> _Objectifs_
**A.** D'après le texte sur Richard Millet et Breivik, quel principe est en jeu dans le droit de Millet de dire ce qu'il dit ?
**B.** Poursuivez le texte sur Richard Millet et Breivik à la suite de sa dernière phrase.

Millet a évidemment le droit de dire ce qu'il dit, c'est le principe de la liberté d'expression qui est en jeu. Un droit fondamental qu'un auteur, notamment, aimerait toujours voir respecté plutôt qu'écrasé, de manière directe ou indirecte, par les pressions ou l'argent.

Millet, donc, trouve une beauté à l'acte d'Andreas Breivik, fasciste auto-proclamé ayant tué T7 personnes à Utoeya, en Norvège.


Je ne vois rien d'esthétique dans le massacre commis par cet individu. Déjà parce que Breivik est un cinglé - il faut l'être pour tuer plusieurs dizaines de personnes, alors que lui-même ou son pays ne sont pas en guerre, qu'il ne défend pas sa vie ou celle de ses proches et qu'il n'est pas en mission pour quelque corps d'armée.


Ensuite, parce que Millet semble confondre l'acte et sa représentation. Ainsi, il met sur le même plan un meurtrier réel et un seria-killer de papier - celui de Breat Easton Ellis - , fruit d'une réflexion littéraire  et habillé d'effets de style conséquents. Ainsi, Hannibal Lecter peut paraître fascinant et ses actes d'une horreur remarquable, c'est le but du jeu.


Richard Millet connaît sans doute la différence entre l'humanité et l’œuvre d'art. La première souffre d'incohérence fondamentale, d'imperfection grandissante et surtout elle souffre, tout simplement, dans les cris, le sang et le délitement. Ceci pour dire qu'il n'y a ni aboutissement, ni distance, ni harmonie dans l'homme lui-même. Mais quelque dieu inconnu nous a donné la capacité d'atténuer la douleur en figurant le monde et nous-même, en produisant des doubles lumineux ou crépusculaires à l'infini.


Enfin, Millet convoque des concepts géo-politiques comme "islamisation" et "terrorisme" qui semblent liés à cette vision esthétique qu'il porte sur l’assassinat commis par Breivik. Un pointillé trace donc une cohérence à définir entre "beauté", "islamisation", "assassinat" et "terrorisme". Je le pressens, mais sa nature m'échappe.

> _Données sources_
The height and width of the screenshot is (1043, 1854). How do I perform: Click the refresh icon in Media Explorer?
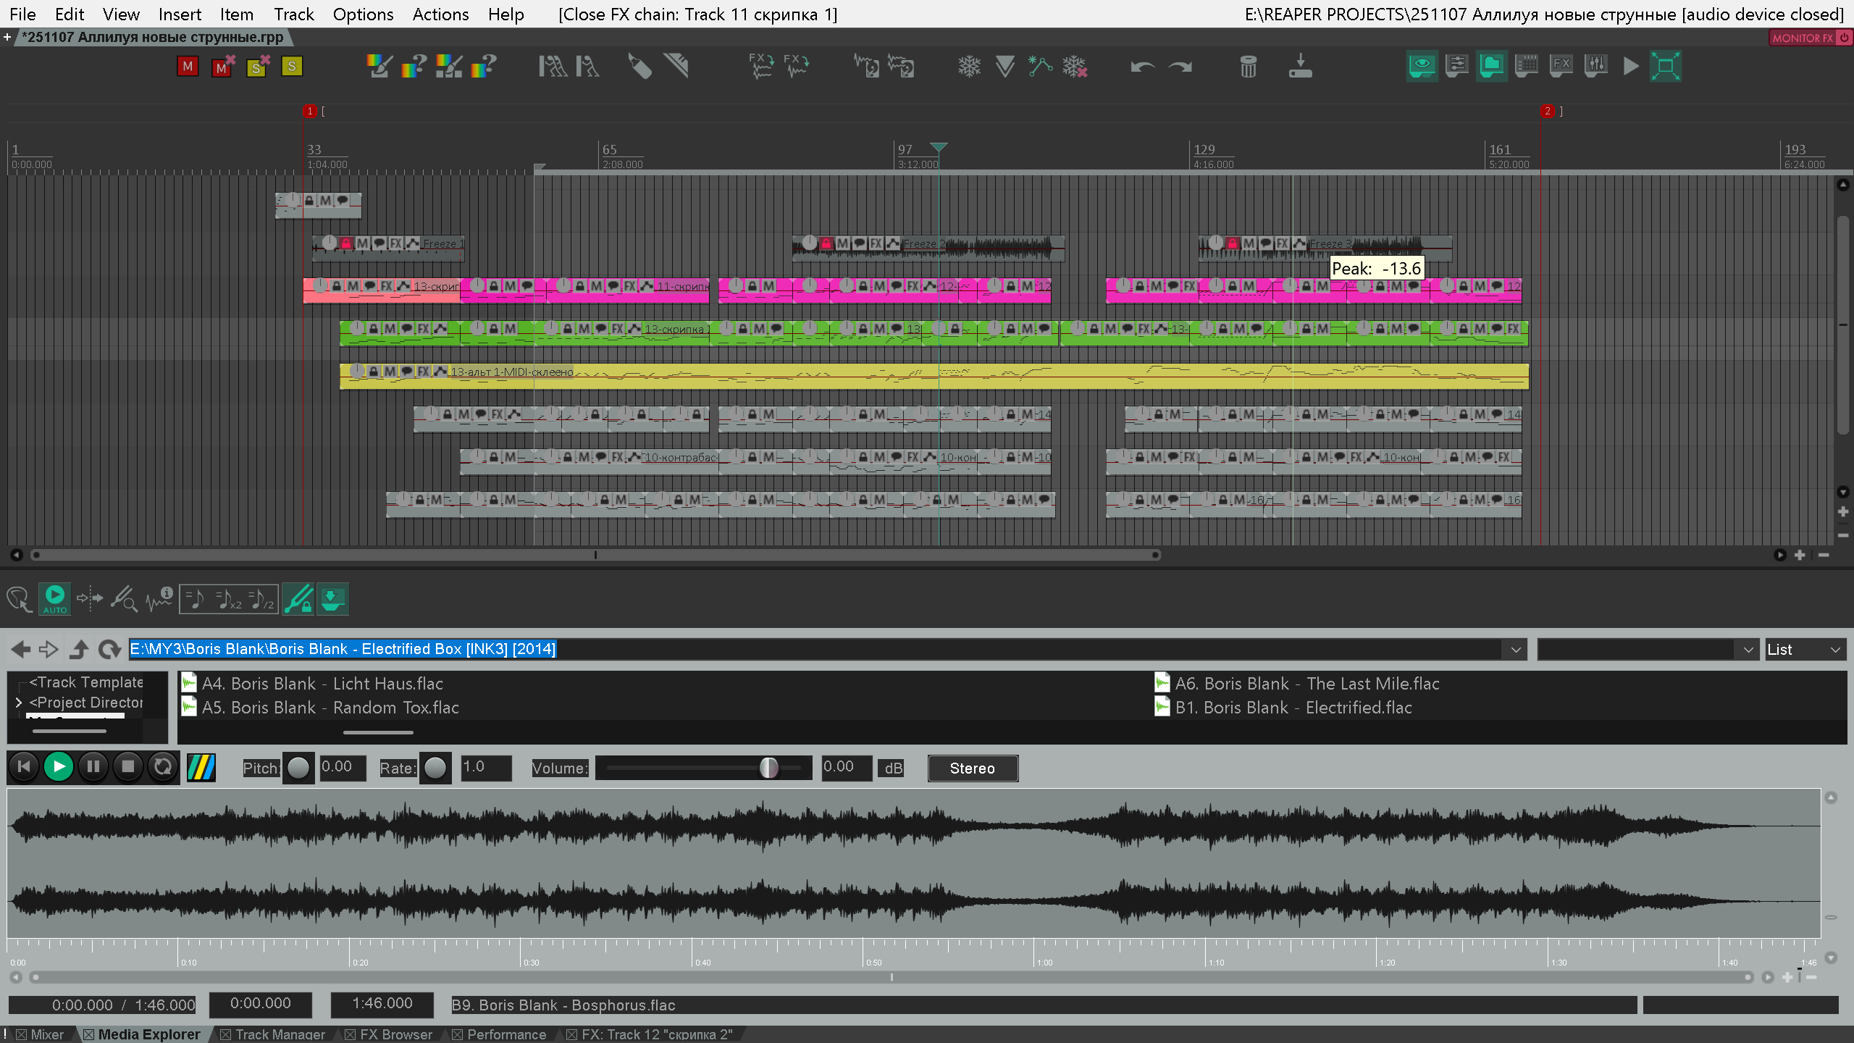109,650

> _Réponses_
**A.** Le principe de la liberté d'expression.

**B.**
Elle m'échappe sans doute parce que dans l'acte de Breivik, il n'y a finalement pas d'objet. Je n'ai pas vu l'idéologue meurtrie en train de tirer, je n'ai pas vu les corps percés par les balles, les cris ou le sang par terre, les viscères, la merde sans doute qui a coulé avec la peur atroce.


Mimesis contre mimesis. La tête impassible d'A. Breivik est passé plusieurs fois sur les chaînes. Peut-on comparer cette présentation avec la fumée, l'immensité des tours, la percussion d'un moustique dont on sait qu'il pèse des dizaines de tonnes, et le feu ensuite, les corps qui se jettent dans la mort ?...Rien à voir en intensité, ni en quantité de projections sur les écrans. L'attentat du 11 Septembre a suscité une démesure de représentation, il est vrai, qui peut être jugée au plan esthétique, justement parce que la démesure peut faire basculer sa représentation dans un autre ordre.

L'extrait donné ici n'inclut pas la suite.